[Date Prev][Date Next][Thread Prev][Thread Next][Date Index][Thread Index]

Re: need more explanation on krb4->krb5 conversion



At 8:51 AM +0200 10/1/03, Martin MOKREJ· wrote:
>On Wed, 1 Oct 2003, David Komanek wrote:
>
>>
>>  > > http://www.pdc.kth.se/heimdal/heimdal.html#Kerberos%204%20issues
>>  > > "Fortunately, the KDC has a trump on hand: it can easily tell if a
>>  > > principal exists in the database. The KDC will use
>>  > > krb5_425_conv_principal_ext to convert principals when 
>>handling to version
>>  > > 4 requests."
>>  > >
>>  > > Sorry, what is krb5_425_conv_principal_ext? The document doesn't say one
>>  > > has to create any such!
>>  >
>>  > There is a man page for krb5_425_conv_principal_ext.
>>
>>  Martin, regarding the format of the manpage text and man chapter (3) I
>>  suppose this is a C-language function in some library, which is used
>>  by Heimdal programs. Therefore you shouldn't use it directly except your
>>  own written programs and contributions to Heimdal sourcetree. Various
>>  heimdal binaries can call it as needed.
>
>OK, I got it. So why isn't there krb5_425_conv_principal_ext() ? ;)

I hope I'm guessing the miscommunication here correctly.

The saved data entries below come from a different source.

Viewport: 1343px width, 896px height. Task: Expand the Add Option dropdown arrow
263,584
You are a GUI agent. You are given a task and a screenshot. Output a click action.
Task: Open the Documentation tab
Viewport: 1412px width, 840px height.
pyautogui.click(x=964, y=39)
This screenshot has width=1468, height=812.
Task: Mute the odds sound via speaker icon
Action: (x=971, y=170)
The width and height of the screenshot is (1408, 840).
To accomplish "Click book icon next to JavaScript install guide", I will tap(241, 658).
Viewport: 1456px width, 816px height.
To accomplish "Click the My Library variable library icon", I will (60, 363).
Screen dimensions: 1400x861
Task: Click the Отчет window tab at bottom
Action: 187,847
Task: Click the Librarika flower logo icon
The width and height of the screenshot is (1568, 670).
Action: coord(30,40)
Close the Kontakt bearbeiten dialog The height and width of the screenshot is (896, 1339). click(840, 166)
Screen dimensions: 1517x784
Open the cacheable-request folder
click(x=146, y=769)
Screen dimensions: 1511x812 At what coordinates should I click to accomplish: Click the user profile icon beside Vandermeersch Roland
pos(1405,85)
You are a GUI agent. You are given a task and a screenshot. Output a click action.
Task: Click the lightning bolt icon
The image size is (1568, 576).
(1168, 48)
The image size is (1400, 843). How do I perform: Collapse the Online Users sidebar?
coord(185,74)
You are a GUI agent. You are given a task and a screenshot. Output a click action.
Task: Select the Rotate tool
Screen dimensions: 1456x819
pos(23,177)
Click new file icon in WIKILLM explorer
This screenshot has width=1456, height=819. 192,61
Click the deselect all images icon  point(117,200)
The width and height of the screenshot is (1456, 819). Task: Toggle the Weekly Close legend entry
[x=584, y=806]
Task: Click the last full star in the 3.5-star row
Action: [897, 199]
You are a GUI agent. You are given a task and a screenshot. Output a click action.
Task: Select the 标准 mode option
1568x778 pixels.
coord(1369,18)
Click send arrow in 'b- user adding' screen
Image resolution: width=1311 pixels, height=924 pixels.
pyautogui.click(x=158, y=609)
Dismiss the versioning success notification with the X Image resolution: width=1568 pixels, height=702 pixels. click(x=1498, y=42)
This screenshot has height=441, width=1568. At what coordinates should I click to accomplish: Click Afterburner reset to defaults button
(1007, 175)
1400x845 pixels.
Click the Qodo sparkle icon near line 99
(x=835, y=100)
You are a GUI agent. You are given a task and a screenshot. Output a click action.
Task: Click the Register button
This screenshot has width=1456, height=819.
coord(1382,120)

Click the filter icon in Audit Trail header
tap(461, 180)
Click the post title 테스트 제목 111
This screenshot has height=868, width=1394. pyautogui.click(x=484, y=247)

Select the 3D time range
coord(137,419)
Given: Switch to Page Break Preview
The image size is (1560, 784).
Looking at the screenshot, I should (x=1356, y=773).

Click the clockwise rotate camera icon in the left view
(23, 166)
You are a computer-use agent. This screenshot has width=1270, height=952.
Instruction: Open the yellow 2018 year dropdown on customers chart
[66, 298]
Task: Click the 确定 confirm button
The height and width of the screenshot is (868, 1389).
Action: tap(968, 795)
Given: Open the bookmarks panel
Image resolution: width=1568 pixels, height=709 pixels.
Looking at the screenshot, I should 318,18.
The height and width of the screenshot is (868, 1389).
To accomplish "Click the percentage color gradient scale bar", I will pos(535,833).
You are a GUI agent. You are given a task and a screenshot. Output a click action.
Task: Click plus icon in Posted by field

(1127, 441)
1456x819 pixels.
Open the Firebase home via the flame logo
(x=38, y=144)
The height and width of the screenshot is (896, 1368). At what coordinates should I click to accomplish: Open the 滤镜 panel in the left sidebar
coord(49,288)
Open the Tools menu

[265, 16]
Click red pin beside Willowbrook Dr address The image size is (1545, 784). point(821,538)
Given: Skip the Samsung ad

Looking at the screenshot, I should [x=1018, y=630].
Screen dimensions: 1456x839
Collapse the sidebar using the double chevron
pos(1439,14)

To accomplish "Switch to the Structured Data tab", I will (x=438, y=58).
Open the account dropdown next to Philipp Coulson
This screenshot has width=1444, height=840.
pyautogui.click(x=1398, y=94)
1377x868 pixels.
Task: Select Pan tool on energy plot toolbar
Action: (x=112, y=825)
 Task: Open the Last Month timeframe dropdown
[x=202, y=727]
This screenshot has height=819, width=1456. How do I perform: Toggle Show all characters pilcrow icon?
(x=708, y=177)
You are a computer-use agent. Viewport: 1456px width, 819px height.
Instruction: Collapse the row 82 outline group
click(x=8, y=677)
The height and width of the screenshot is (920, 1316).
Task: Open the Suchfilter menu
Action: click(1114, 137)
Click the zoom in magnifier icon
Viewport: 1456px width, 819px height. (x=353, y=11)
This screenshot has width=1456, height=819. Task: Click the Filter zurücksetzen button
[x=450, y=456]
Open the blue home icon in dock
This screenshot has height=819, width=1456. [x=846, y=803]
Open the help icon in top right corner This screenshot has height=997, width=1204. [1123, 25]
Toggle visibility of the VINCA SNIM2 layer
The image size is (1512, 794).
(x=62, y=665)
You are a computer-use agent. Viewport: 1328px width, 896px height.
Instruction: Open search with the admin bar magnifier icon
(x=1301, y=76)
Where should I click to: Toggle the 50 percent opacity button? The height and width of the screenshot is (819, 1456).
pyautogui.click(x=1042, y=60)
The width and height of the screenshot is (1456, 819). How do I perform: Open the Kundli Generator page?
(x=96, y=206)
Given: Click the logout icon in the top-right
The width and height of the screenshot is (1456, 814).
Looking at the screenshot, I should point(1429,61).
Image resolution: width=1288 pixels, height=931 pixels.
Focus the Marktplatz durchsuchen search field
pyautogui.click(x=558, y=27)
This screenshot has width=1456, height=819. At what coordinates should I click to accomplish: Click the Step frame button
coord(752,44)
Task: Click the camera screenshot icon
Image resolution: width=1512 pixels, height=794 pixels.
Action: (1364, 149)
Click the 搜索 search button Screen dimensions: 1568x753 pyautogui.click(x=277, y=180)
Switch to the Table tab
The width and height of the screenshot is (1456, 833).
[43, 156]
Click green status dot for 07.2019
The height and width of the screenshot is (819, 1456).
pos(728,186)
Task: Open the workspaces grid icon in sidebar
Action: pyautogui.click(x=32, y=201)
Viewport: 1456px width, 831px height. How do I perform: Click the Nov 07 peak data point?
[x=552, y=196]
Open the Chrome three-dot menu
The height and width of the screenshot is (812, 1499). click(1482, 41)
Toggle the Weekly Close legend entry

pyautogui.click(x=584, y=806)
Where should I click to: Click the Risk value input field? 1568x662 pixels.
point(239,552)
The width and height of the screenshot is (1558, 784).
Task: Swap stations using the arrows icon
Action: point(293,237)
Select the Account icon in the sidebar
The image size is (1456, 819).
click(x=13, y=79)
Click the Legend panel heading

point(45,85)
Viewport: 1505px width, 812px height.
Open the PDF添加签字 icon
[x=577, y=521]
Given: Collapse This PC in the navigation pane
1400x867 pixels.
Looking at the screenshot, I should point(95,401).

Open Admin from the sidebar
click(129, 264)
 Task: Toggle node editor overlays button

The routine does exist.  It's called internally to translate stuff 
between K5 and K4.  The reason to look at the man page for it isn't 
so you can use the function directly.

The reason to look at the man page is because it tells you how the 
conversion is done.  It also tells you some stuff about what you can 
put in /etc/krb5.conf to control how the translation is done.  THAT 
is the reason to look at the page.
-- 
The opinions expressed in this message are mine,
not those of Caltech, JPL, NASA, or the US Government.
Henry.B.Hotz@jpl.nasa.gov, or hbhotz@oxy.edu